The Grief that Comes with Changing Seasons
Shaking off your old leaves to make room for the new
By Marie Ronnander
In my senior English class, I learned that our favorite books use the movement from one season to another as a backdrop for the protagonist's growth. In summer, there is peace and contentment. Fall brings about adjustment, while winter signals hardship, or even death. Spring is a chance to be resurrected. To me, this all makes poetic sense. Narnia only thaws when evil is destroyed.
Recently, I’ve begun to see myself as a mirror of the season that I’m in. I notice this reflection in the people I love, too: the change of hair color before entering a new school year, or a new tattoo to celebrate a birthday; our experiences are carved into our bodies. We’d like to think we’re separate from the earth around us, but in reality, we change just like the colors of leaves in autumn. And as our past falls away to the wind, it’s the looking back that causes us to catch our breath. After all, the colors were beautiful.

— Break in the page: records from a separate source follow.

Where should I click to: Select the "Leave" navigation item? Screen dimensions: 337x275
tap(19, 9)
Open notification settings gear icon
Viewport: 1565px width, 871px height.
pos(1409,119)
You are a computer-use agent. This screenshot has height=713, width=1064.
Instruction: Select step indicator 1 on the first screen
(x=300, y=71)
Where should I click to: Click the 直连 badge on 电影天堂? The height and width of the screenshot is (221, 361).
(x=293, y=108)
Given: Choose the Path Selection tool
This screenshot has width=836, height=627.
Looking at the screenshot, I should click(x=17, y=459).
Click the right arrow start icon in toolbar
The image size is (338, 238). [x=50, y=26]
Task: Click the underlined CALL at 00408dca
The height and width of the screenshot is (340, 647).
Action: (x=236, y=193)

When we’re young, we see the future as a bright, shining sun. We stare into it without sunglasses and let the possibilities of life burn ambition into our retinas and our hearts. As time passes, each breath we exhale is not only energy churned towards these dreams, but also energy left to the past.
This idea falls under the law of conservation: energy is neither created nor destroyed, but rather passed on into different forms. We put our passions, creativity, and love into growing our own leaves, and those leaves are lovely. But when autumn comes, and winds of change sway our branches, some energy must be left behind in order to grow anew.

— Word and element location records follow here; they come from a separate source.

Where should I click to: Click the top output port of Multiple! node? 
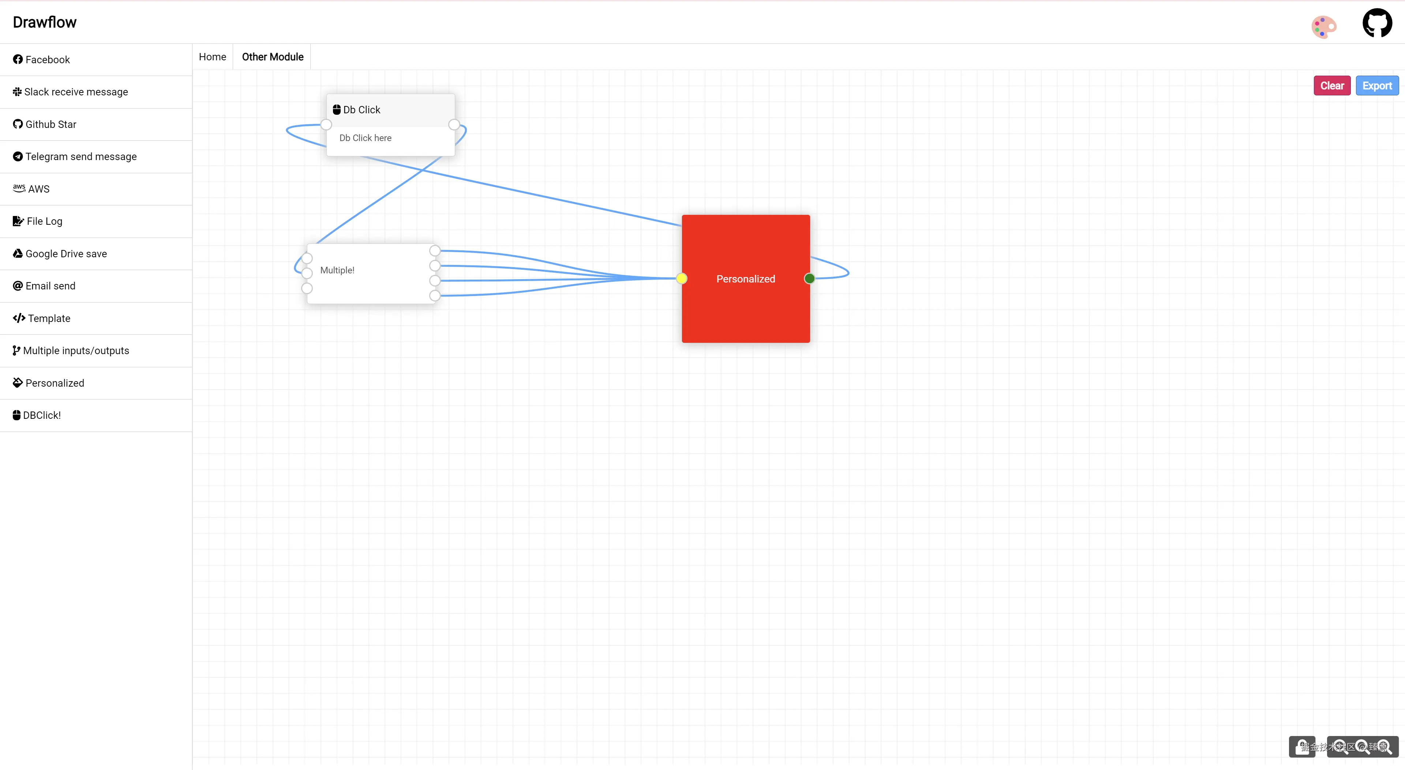coord(435,251)
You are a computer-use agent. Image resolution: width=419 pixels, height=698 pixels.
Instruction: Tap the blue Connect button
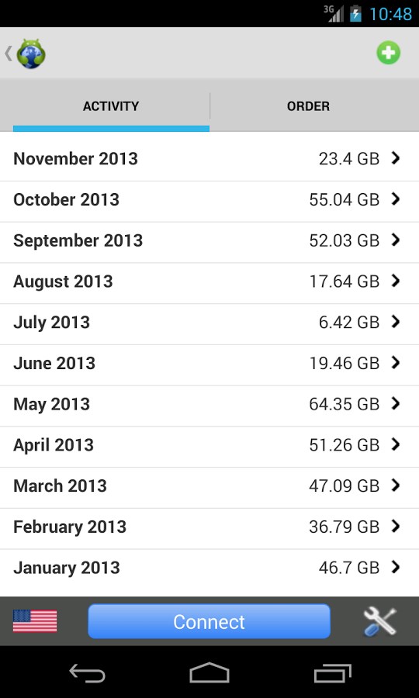click(210, 621)
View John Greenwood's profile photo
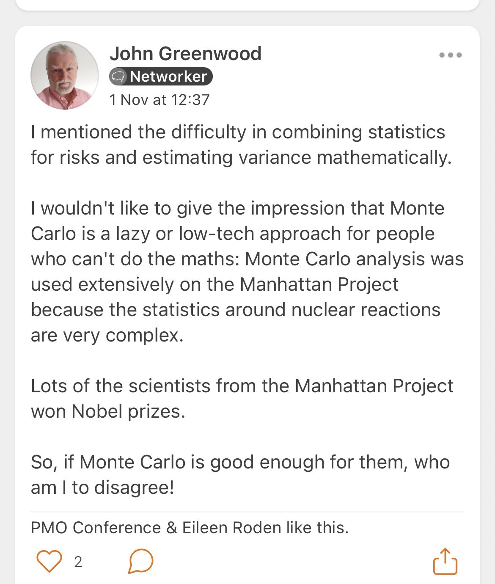Viewport: 495px width, 584px height. (x=65, y=75)
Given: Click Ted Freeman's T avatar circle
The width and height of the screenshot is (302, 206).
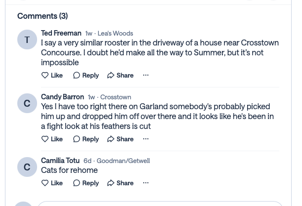Looking at the screenshot, I should tap(27, 40).
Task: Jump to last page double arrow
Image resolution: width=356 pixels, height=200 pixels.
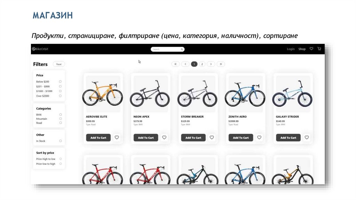Action: point(221,64)
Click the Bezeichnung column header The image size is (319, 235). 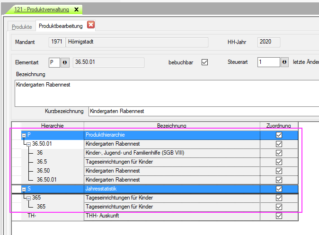[x=171, y=125]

The idea of moving into a new season, letting all that we experienced fall behind us, is terrifying. Making room in our minds for all that is to come is terrifying. Each fall, I find myself fighting this great fear inside me that the new school year won’t be as sweet as the last. Photos from the previous years cause nostalgia to seep into my bones and settle into my heart. I ache for all that has passed me by. I miss the beautiful colors that are blowing in the wind.
Perhaps these feelings rise because each year, each new season, we are older (perhaps even wiser). There’s so much more life to look back on and cherish. Looking forward is so difficult, especially when what we already have is comfortable (perhaps even content). Our beautiful memories are carefully conserved in golden light, sometimes eclipsing the idea of the future. In these times, fight to remember that the future is what we’re on the earth to create. We are alive to keep living and to keep growing.

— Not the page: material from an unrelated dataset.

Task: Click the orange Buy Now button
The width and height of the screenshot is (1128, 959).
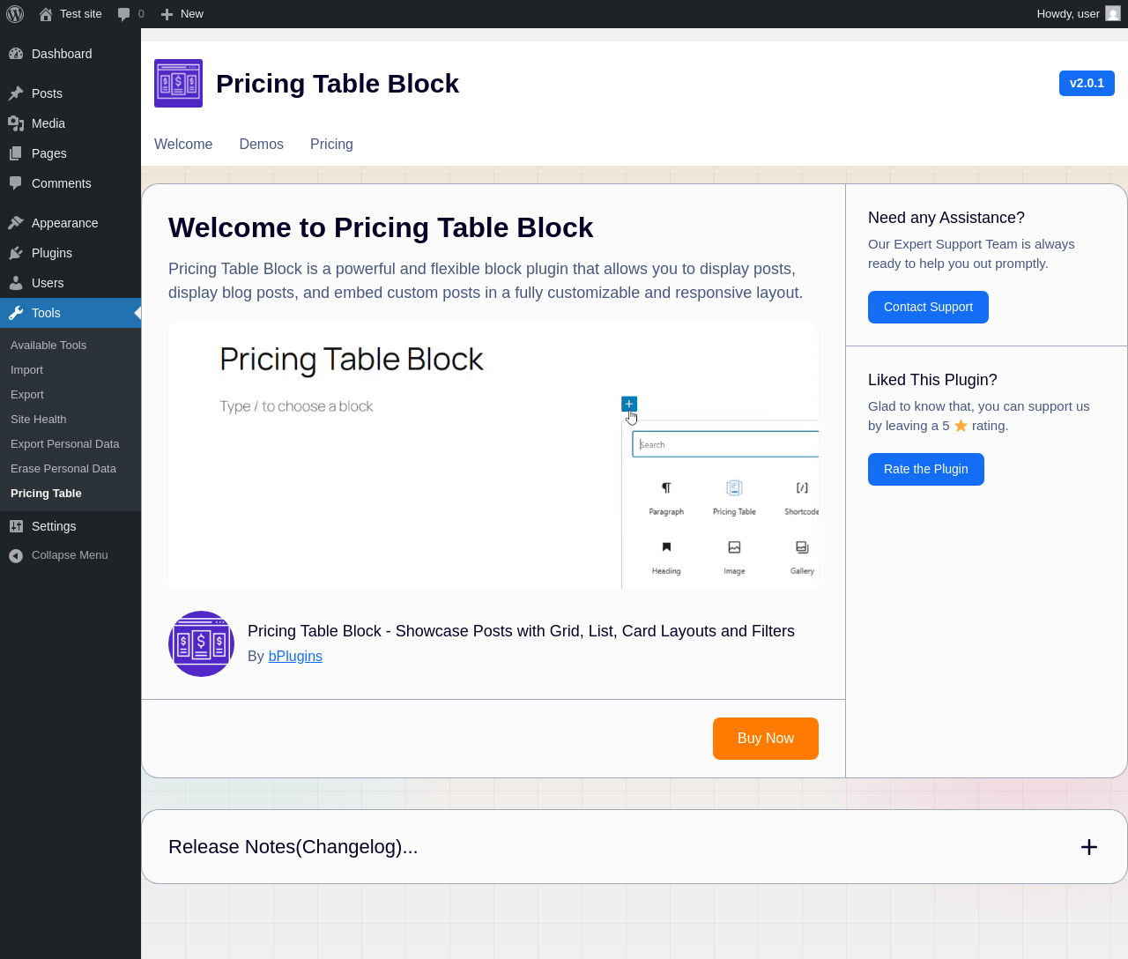Action: click(x=765, y=739)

I’ll admit that, yes, saying my goodbyes to this summer came with nervous breakdowns and maybe, just maybe, a couple of tears. I fell in love with the rhythm of life I had been following, and to leave that behind clouded my optimism towards the future. However in these same weeks of change, I’ve been able to say some hellos. I moved into a new home with roommates that make my heart feel full. And while my classes are getting exponentially harder, I’m becoming the scientist that my sunblind younger-self always told herself she would be. I’m growing, and no matter how strangely uncomfortable it is, I am determined to keep doing so.
Every year, the earth goes through four seasons. Every year, the cycle starts over. While climate change makes the atmosphere a little hotter and our future a lot more uncertain, the cycle *still starts over*.
We, ourselves, are not impervious to these changes, and they will always make us feel unsure, and perhaps a little shaky. In these moments, don’t be afraid to cling to your roots; forgetting the past only leads to repetition. But in these moments, please, don’t lose sight of where you want to go. Let yourself feel all that you’re feeling, but don’t overlook that little light at the end of the tunnel. That’s your future, and you deserve to bask in it.
You’ll grow new leaves, and they have the potential to be even more vibrant than the last.